[Exercise input]
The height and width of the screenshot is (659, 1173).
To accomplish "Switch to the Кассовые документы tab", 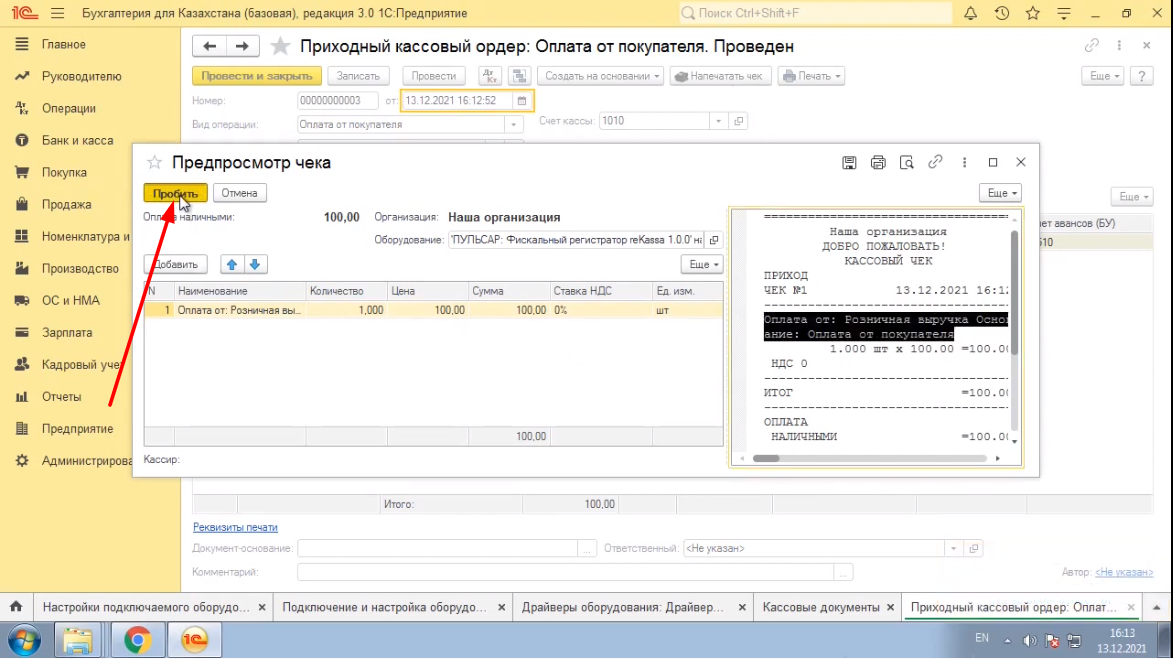I will pyautogui.click(x=821, y=607).
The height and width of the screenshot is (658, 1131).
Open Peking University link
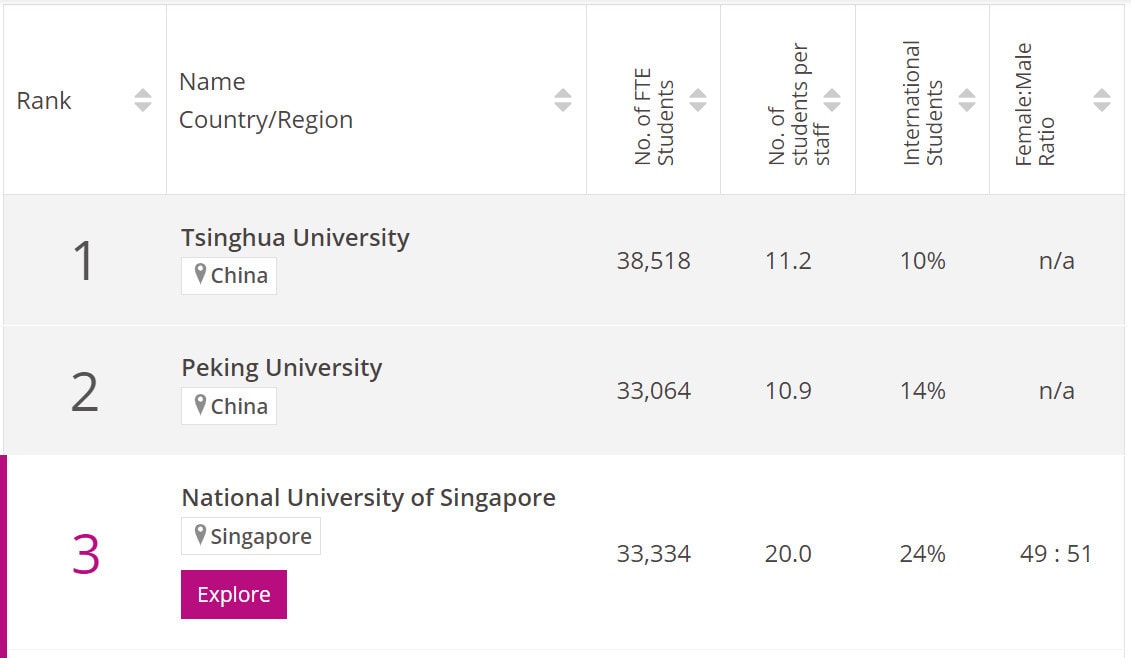pos(281,368)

[Task prompt]
Each line in the listing above that includes "screenshot" is to be copied.

[Solved problem]
The height and width of the screenshot is (659, 1173).
The height and width of the screenshot is (658, 1131).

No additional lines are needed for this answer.